#### [TASK DIRECTIONS]
Can you repeat the part of the essay on drinking wine virtuously that begins at "It is also too" and stops after "with Scruton’s intellect.", word for word?

How to Drink Virtuously

Wine is for thinking as much as for drinking.

“You could say that wine is as old as civilization,” writes Roger Scruton. “I prefer to say that it is civilization.”

It is a coincidence, but a happy one, that I write my second article on Scruton in as many weeks (the first concerned the environment). I recently finished Scruton’s 2009 book, “I Drink Therefore I Am: A Philosopher’s Guide to Wine.” The delightful book inspired fresh insights, knowledge, and (I’m afraid to say) more elegant prose than I typically indulge in this blog format. The topic is simply too rich to deal with in punchy punditry.

It is also too well covered in Scruton’s writing for me to try to inflict a lengthy summary on you. Read the book for yourself. Instead, I propose to serve you three posts—three glasses, if you will—of (mainly) shorter length, at weekly intervals, sharing reflections I had while I fought to keep up with Scruton’s intellect.

While the other two will focus more on my own thoughts, this first will introduce Scruton’s most central argument: that wine is for thinking as much as for drinking.

Scruton contrasts the social drinking of wine with the individual drinking of other alcohol. The first is focused on intoxication, and creates a desire to smash and destroy. In contrast, Scruton underlines his point about the link between wine and civilization thus:

“When people sit down together in a public place—a place where none of them is sovereign but each of them at home—and when those people pass the evening together, sipping drinks in which the spirit of place is stored and amplified, maybe smoking or taking snuff and in any case willingly exchanging the dubious benefits of longevity for the certain joys of friendship, they rehearse in their souls the original act of settlement, the act that set our species on the path of civilization, and which endowed us with the order of neighborhood and the rule of law.”

#### [SUPPLIED DATA]
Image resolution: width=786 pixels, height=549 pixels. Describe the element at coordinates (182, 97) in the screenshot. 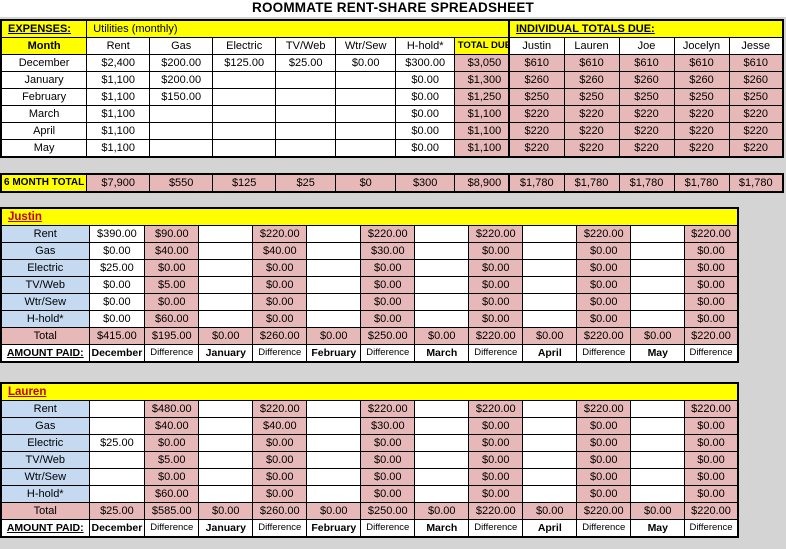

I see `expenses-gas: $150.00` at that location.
* * *
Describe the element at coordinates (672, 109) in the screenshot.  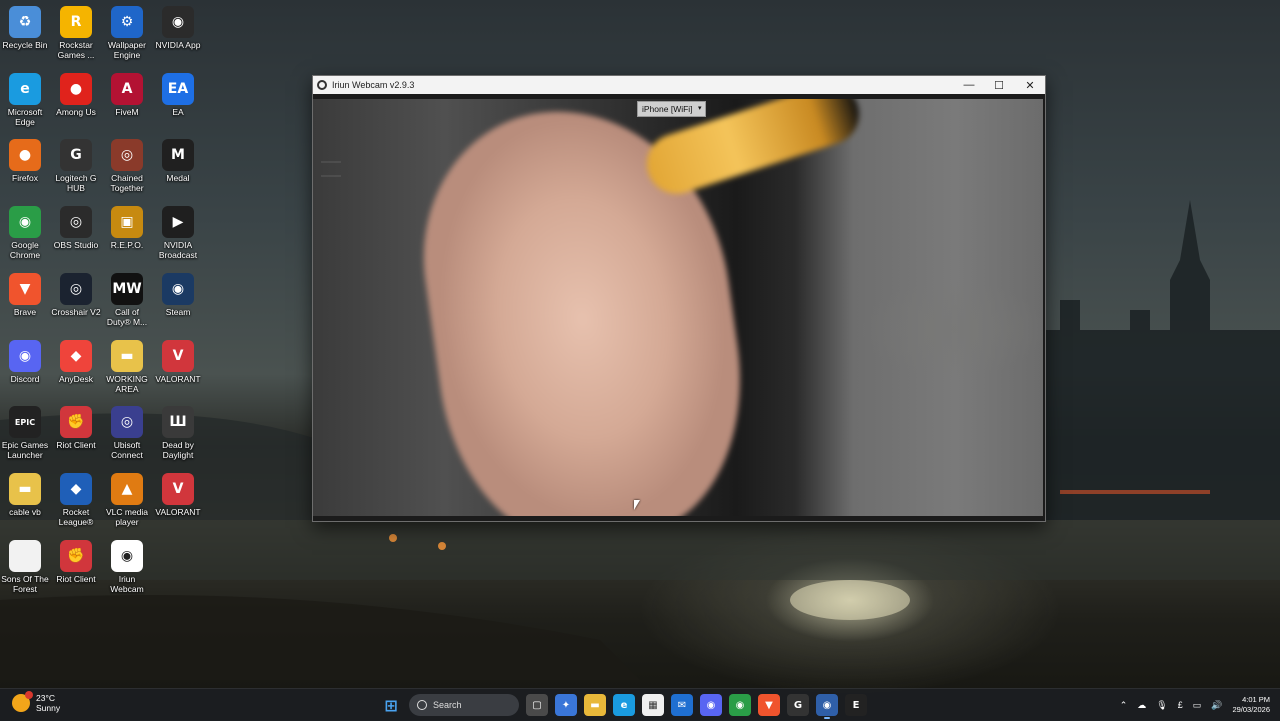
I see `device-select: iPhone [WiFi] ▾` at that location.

#### [OUTPUT FOR THIS EXERCISE]
It is also too well covered in Scruton’s writing for me to try to inflict a lengthy summary on you. Read the book for yourself. Instead, I propose to serve you three posts—three glasses, if you will—of (mainly) shorter length, at weekly intervals, sharing reflections I had while I fought to keep up with Scruton’s intellect.